3 March 2016
During an inspection looking at part of the service
After the inspection in December 2015, we received further concerns about missed and late visits. We also received information of concern regarding the disposal of important records. As a result, we undertook a further focused inspection on 03, 09 and 15 March 2016.
We undertook this focused inspection to assess if people were safe. The visit on the 03 and 09 March was unannounced. The provider was notified prior to our visit on the 15 March 2016. This report covers our findings in relation to this inspection only. You can read the report from our last inspection by selecting the 'all reports' link for Lancaster on our website at www.cqc.org.uk.
At this inspection we judged the provider continued to be in breach of Regulation 12 Health and Social Care Act 2008 (Regulated Activities) Regulations 2014 Safe Care and Treatment and Regulation 17 Health and Social Care Act 2008 (Regulated Activities) Good Governance. The service was also in breach of Regulation 9 Health and Social Care Act 2008 (Regulated Activities) Regulations 2014 Person Centred Care and Regulation 18 Care Quality Commission (Registration) Regulations 2009 Notification of other incidents.
Lancaster is registered to provide personal care to people living in their own homes. At the time of our inspection, 31 people were receiving a personal care service. The office is based at Riverway House, which is situated between Lancaster and Morecambe. The service provides care and support for older persons, dementia care, end of life care, long-term conditions, respite care and night care.
There is a registered manager in post. A registered manager is a person who has registered with the Care Quality Commission (CQC) to manage the service. Like registered providers, they are ‘registered persons’. Registered persons have legal responsibility for meeting the requirements in the Health and Social Care Act 2008 and associated Regulations about how the service is run.
During this inspection, we looked at electronic systems and documentation that showed not all people who required support receive their scheduled visits. This left them at risk, because the provider did not provide the care and treatment identified to meet people’s needs.
Records we looked at showed people who required a service did not always receive their allocated support time.
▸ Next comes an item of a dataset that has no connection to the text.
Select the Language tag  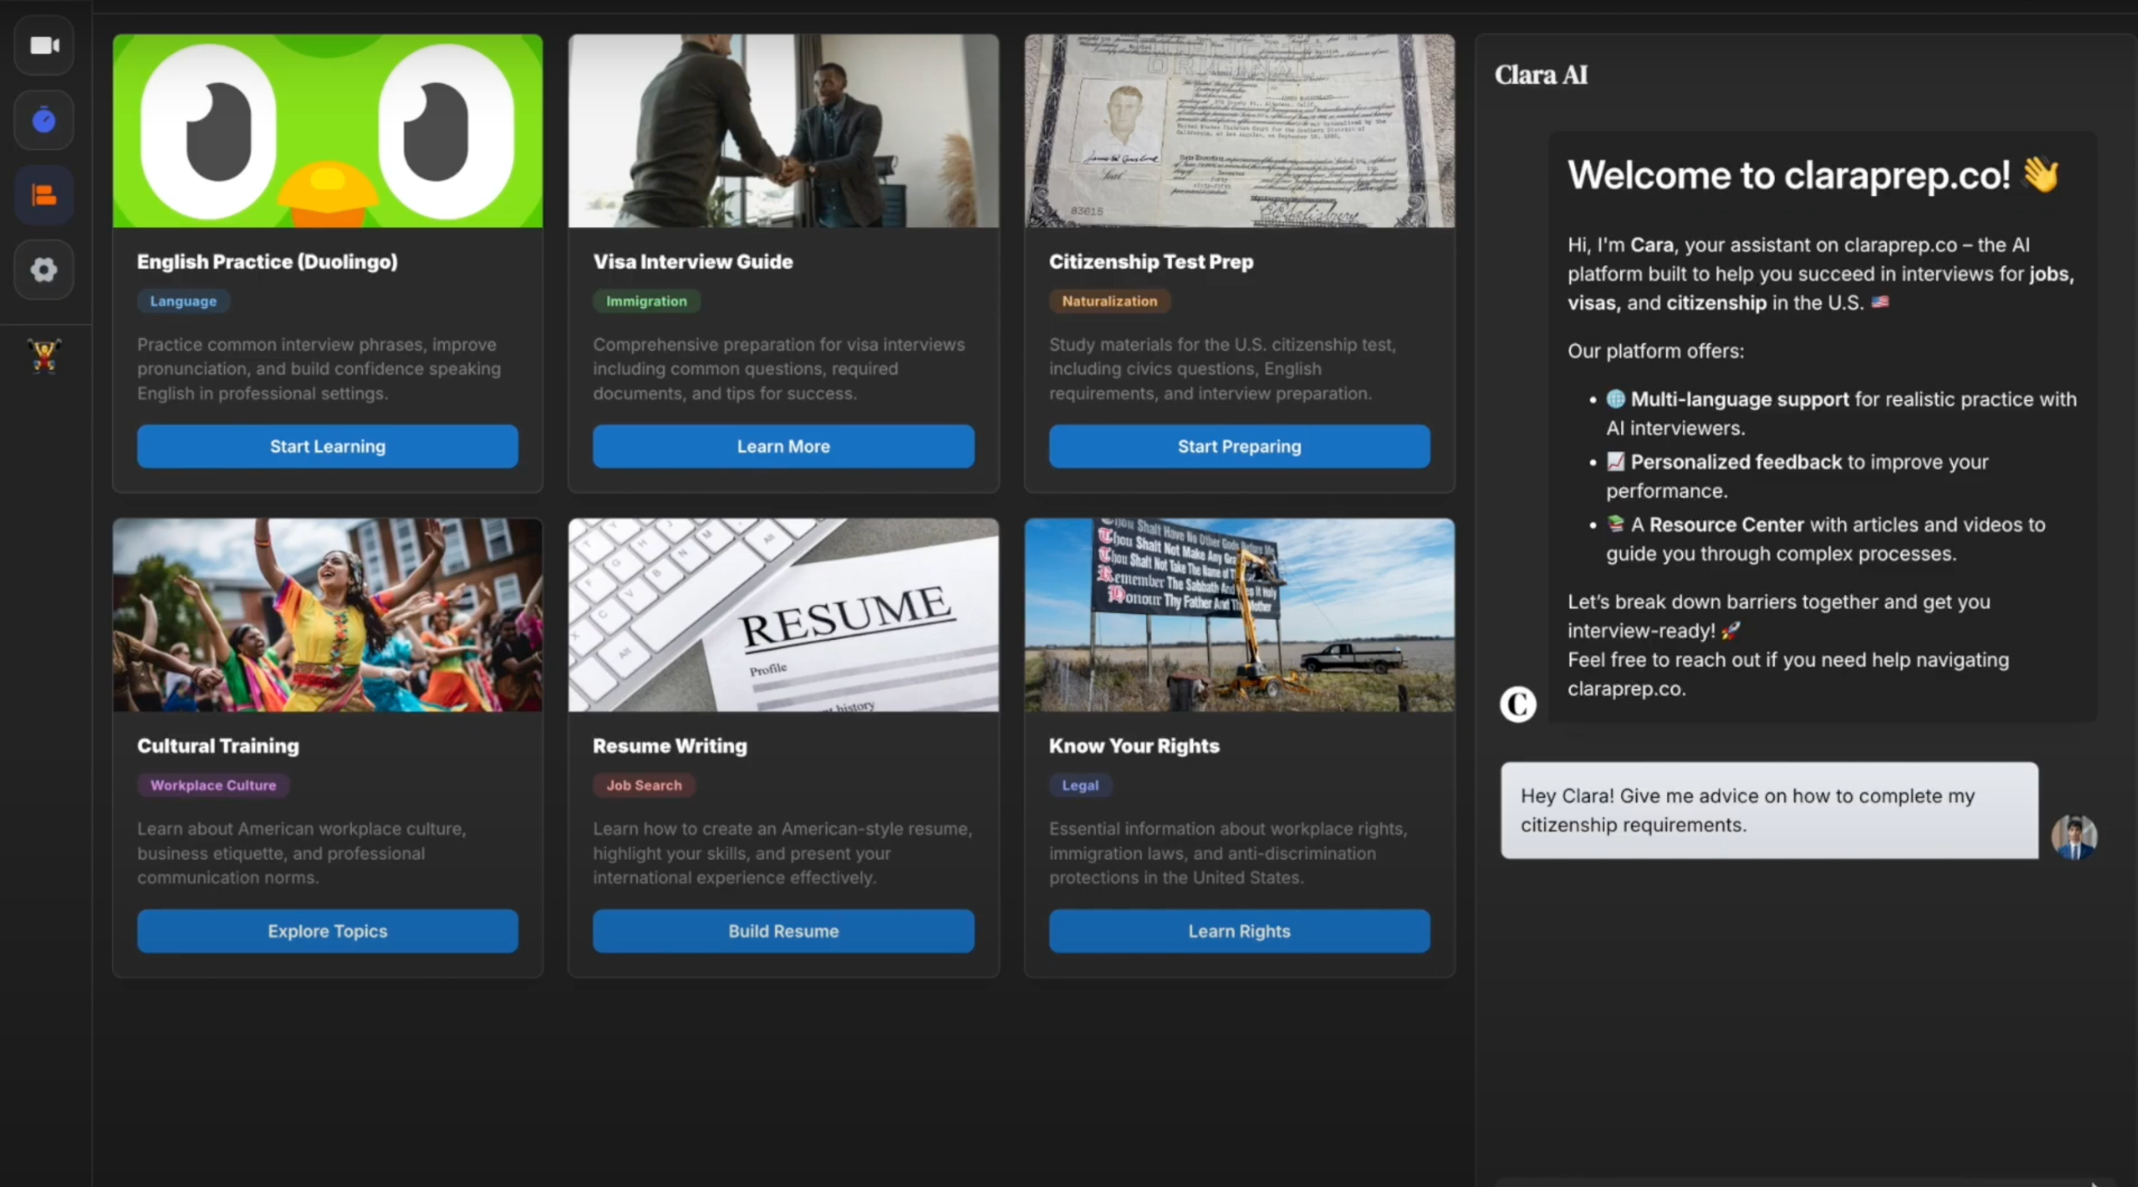click(183, 301)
We saw that the length of time carers were due to stay with people as part of a scheduled visit had been shortened to allow staff to complete additional visits elsewhere.
We saw examples of where people who were scheduled four visits a day, had received three visits because two of the visits had been merged. This placed vulnerable people at risk. They did not receive safe and effective support with their physical and mental health requirements.
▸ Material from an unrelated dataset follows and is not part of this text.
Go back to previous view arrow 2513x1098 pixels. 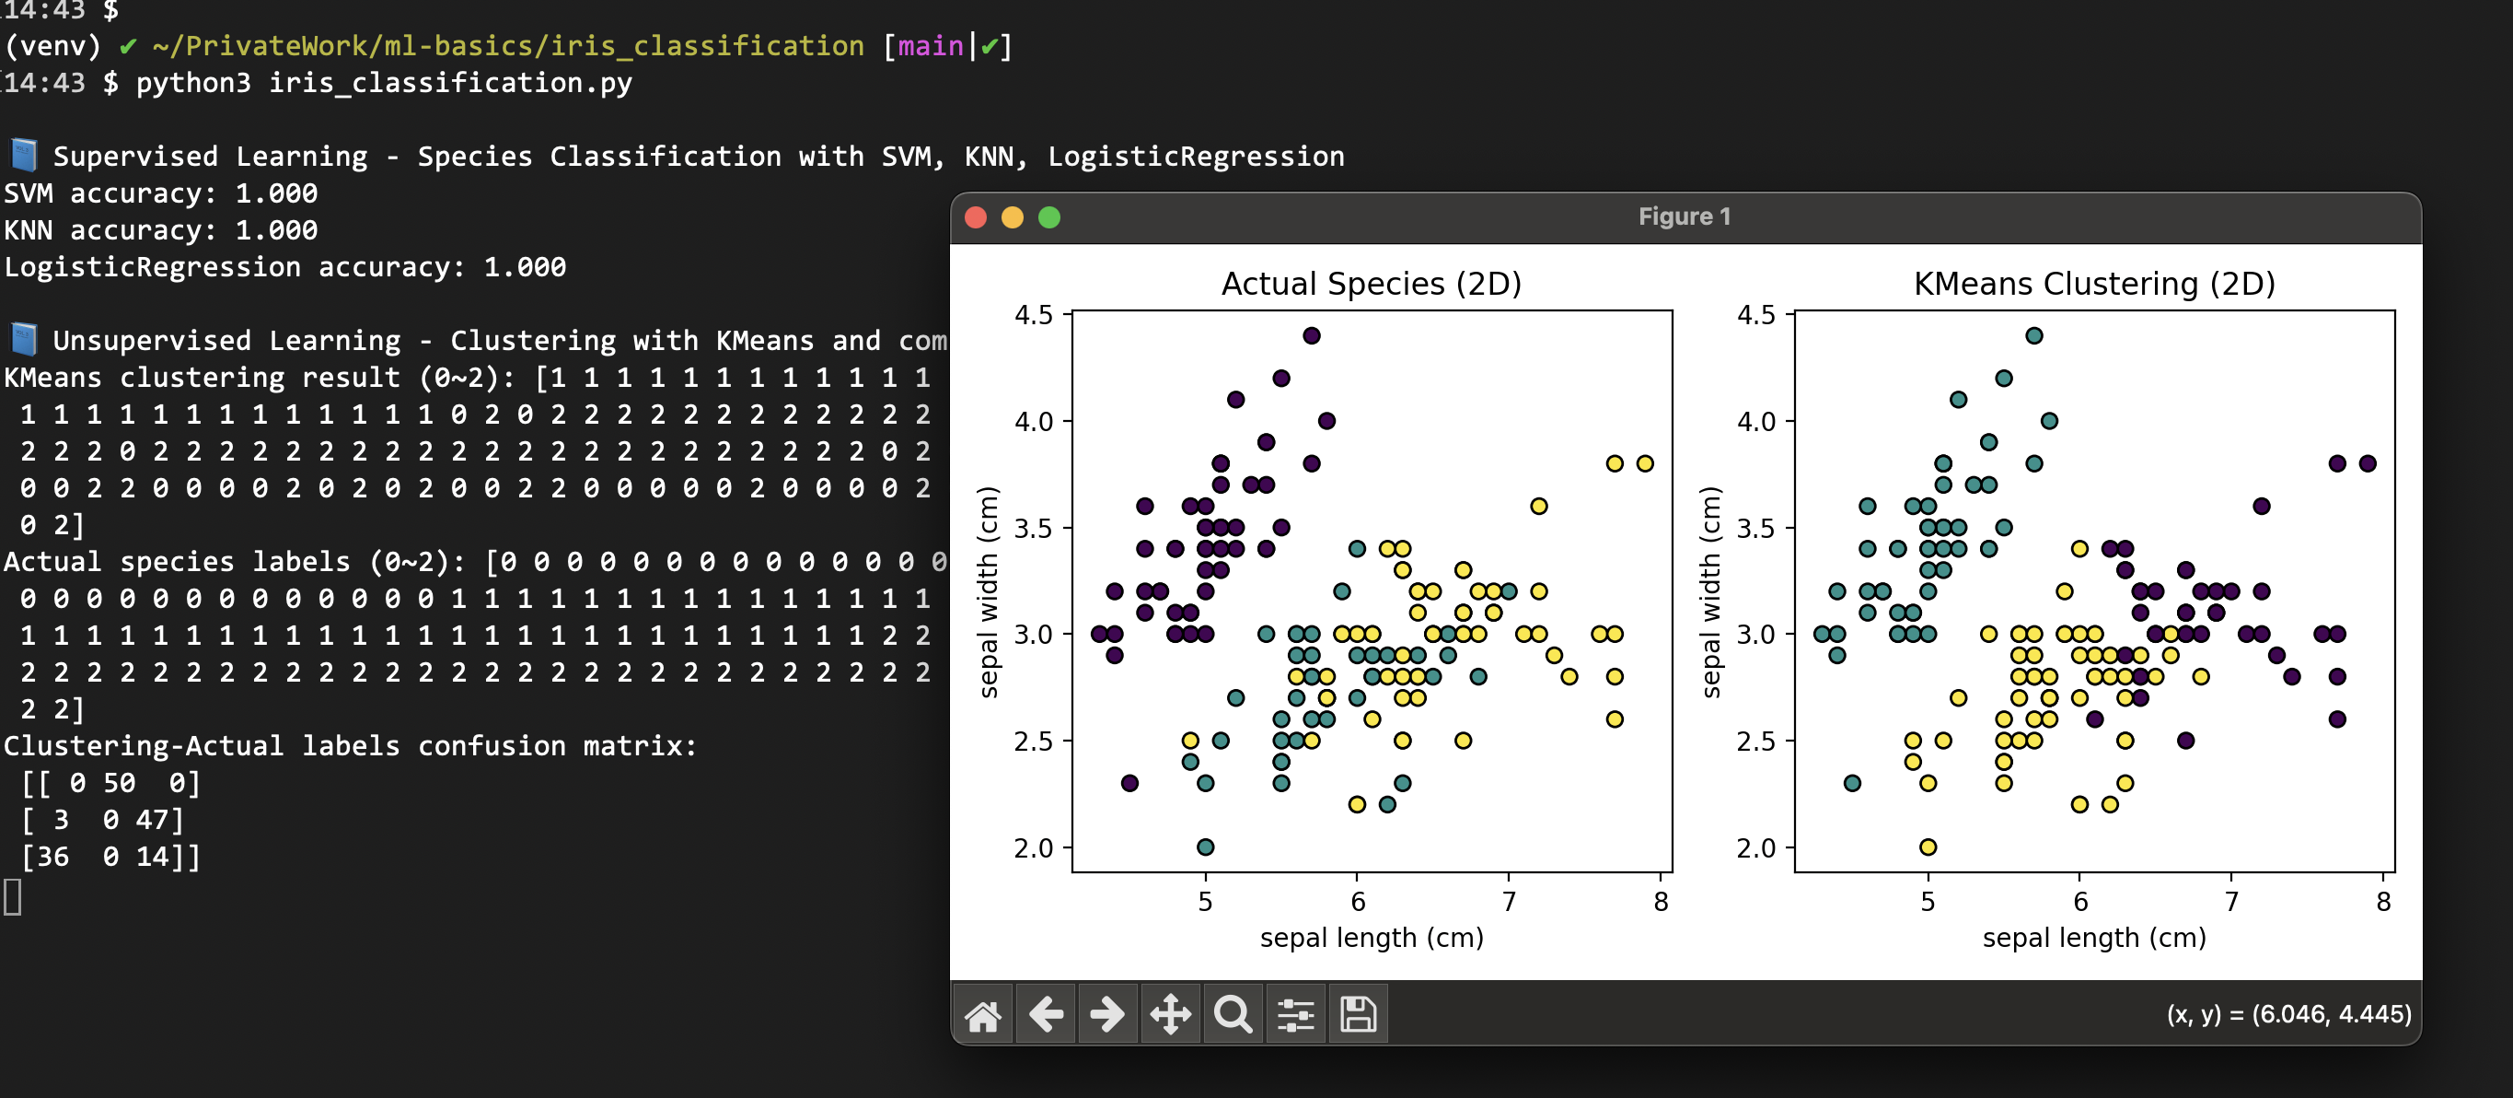(x=1046, y=1015)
Risks were identified with the electronic monitoring system. The system was not effective as it did not always show when visits had not occurred. When the system did show missed visits, the staff member operating the system was unable to explain why they had occurred.
People were not given the support they needed with medicines as directed within the care plans.
Ongoing medical conditions were not managed safely.
Care plans identified risks, although information was brief and lacked detail to guide staff on how to manage the risk. This placed people at risk of harm.
There were safeguarding policies and procedures in place. We saw the provider had raised a safeguarding concern with the local authority in relation to theft. They had not notified the Care Quality Commission as required.
You can see what action we told the provider to take at the back of the full version of the report.